Warum Steuerberater-Bewertungen anders sind als bei normalen Dienstleistern
Ein Steuerberater darf keine Fall-Details aus einer Bewertung kommentieren, das wäre Verstoß gegen Verschwiegenheitspflicht. Auch öffentlich für oder gegen eine Bewertung argumentieren ist heikel.
Anders als bei Restaurants ist eine schlechte Bewertung kaum sachlich zu entkräften, Verschwiegenheit lässt das nicht zu. Vorbeugung ist die einzige Strategie.
Wo Bewertungen abgegeben werden, die wichtigsten Kanäle
Google Business Profile: wichtigster Kanal, ranking-relevant und sehr sichtbar. Pflichtprogramm.
DATEV-Kanzlei-Finder mit Bewertungs-Modul: spezifisch für Steuerberater-Suche.
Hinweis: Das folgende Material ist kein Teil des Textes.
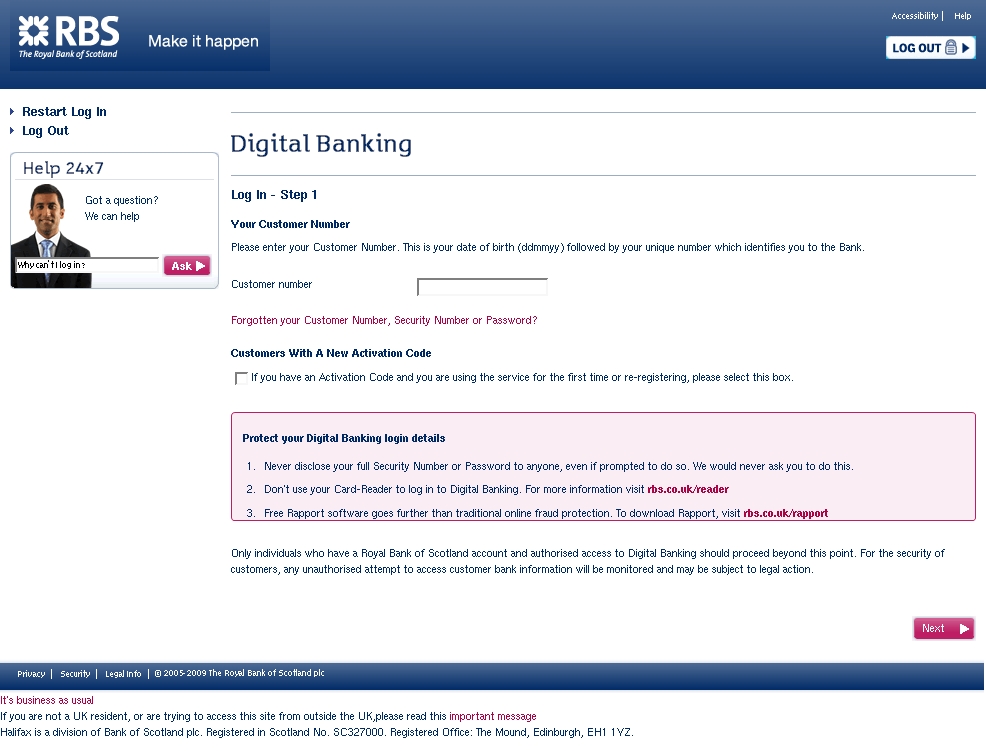
Task: Open the Security footer link
Action: [x=75, y=674]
ProvenExpert: aggregiert Bewertungen, gut für Website-Integration mit Echtheits-Siegel.
Eigene Website mit Testimonial-Block: nur mit schriftlichem Mandanten-Consent.
Der richtige Zeitpunkt um nach Bewertung zu fragen
Direkt nach Steuererklärungs-Erstellung wenn das Ergebnis positiv war, nicht zwischendurch.
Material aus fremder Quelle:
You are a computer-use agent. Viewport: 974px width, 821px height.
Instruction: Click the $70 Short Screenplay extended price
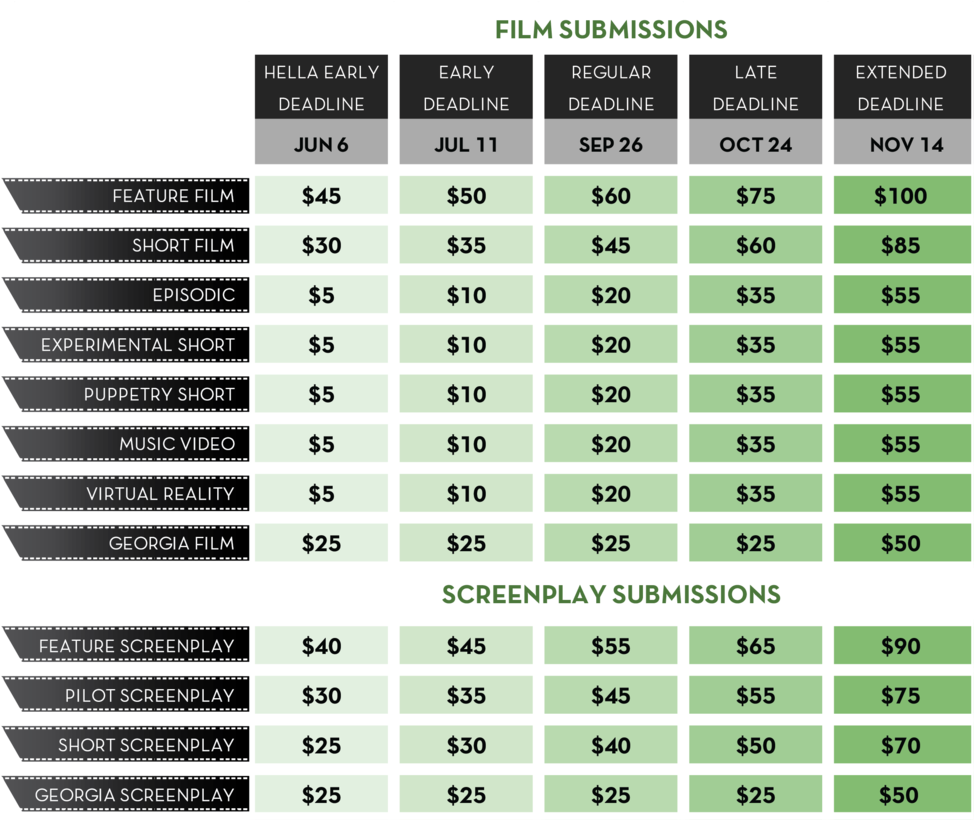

Persönlich (per Mail oder im Gespräch), nicht über automatisierte Tools.
Bitte mit Hinweis: „Falls Sie zufrieden waren, helfen Sie zukünftigen Mandanten mit einer Bewertung bei Google. Bitte nennen Sie keine konkreten Steuer-Details, das wäre für unsere Verschwiegenheitspflicht problematisch.“
Bewertungen auf der eigenen Website einbinden
Echte Bewertungen mit Klarname brauchen schriftliche Mandanten-Zustimmung. Wir liefern ein DSGVO-konformes Consent-Formular.
Anonymisierte Bewertungen („M.K., GmbH-Mandant 2025“) sind ohne separate Zustimmung möglich, wenn der Fall nicht identifizierbar ist.
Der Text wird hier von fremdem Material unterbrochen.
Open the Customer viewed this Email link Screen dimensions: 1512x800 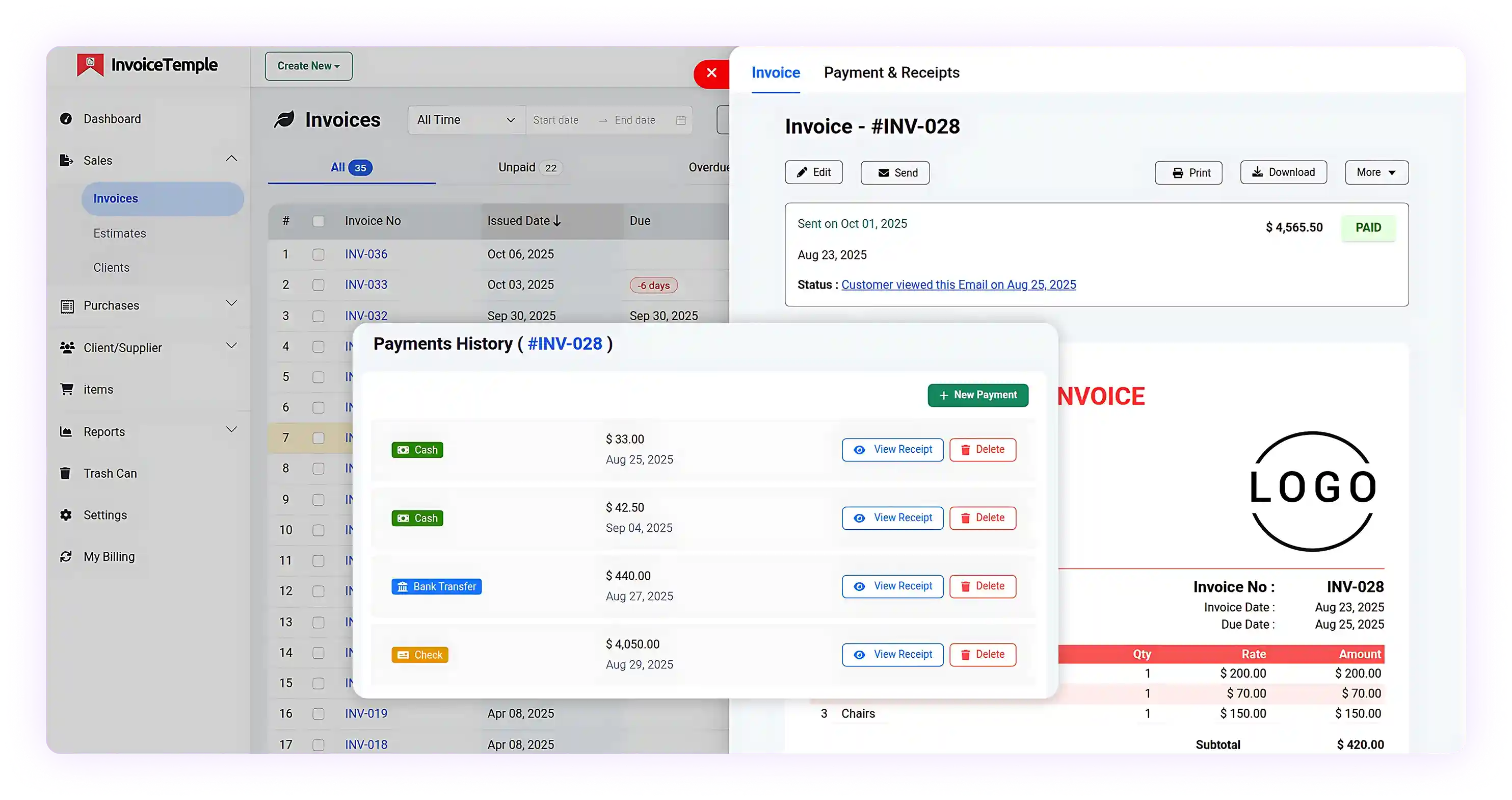(x=959, y=285)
Strukturierte Daten: Review-Schema in JSON-LD einbetten. Aktiviert in Google Sterne-Darstellung in SERPs.
Wie Sie mit schlechten Bewertungen umgehen
Erst prüfen: sachlich oder beleidigend? Sachliche Kritik bleibt stehen, Falsch-Behauptungen können bei Google gemeldet werden.
Antwort schreiben, aber ohne Fall-Details. „Wir bedauern Ihre Unzufriedenheit. Aufgrund unserer Verschwiegenheitspflicht können wir hier nicht ins Detail gehen und bieten Ihnen ein klärendes Gespräch unter [Telefon] an.“
Bei eindeutigen Falsch-Behauptungen: Löschungs-Antrag bei Google, ggf. mit anwaltlicher Hilfe.